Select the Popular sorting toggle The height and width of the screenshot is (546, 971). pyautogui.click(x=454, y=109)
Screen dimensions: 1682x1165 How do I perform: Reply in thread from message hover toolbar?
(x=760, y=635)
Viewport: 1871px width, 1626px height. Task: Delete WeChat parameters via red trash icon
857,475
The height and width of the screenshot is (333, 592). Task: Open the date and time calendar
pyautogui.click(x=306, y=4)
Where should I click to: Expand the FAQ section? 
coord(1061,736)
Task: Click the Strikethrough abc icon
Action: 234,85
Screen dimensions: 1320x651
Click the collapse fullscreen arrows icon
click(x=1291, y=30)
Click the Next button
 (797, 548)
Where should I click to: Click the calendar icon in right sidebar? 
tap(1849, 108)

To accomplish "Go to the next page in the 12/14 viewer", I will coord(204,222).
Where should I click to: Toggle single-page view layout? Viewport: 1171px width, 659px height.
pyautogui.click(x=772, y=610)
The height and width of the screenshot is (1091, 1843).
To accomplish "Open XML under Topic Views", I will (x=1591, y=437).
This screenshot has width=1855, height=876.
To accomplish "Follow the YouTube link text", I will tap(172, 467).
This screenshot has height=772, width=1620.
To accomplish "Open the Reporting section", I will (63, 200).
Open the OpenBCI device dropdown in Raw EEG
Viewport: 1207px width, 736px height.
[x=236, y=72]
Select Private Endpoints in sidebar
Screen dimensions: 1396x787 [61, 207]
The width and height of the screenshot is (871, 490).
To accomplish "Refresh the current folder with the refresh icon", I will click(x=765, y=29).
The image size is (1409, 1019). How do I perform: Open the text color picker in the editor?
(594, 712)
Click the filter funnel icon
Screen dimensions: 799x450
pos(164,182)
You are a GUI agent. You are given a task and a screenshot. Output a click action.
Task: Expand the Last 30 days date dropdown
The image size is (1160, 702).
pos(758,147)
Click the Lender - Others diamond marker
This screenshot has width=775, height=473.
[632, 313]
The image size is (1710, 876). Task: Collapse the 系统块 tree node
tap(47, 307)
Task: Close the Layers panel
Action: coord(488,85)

===============

YOUR TASK - Which lines above hold the string "dropdown"? Copy every one of them.

PROBLEM SOLUTION -
Open the OpenBCI device dropdown in Raw EEG
Task: Expand the Last 30 days date dropdown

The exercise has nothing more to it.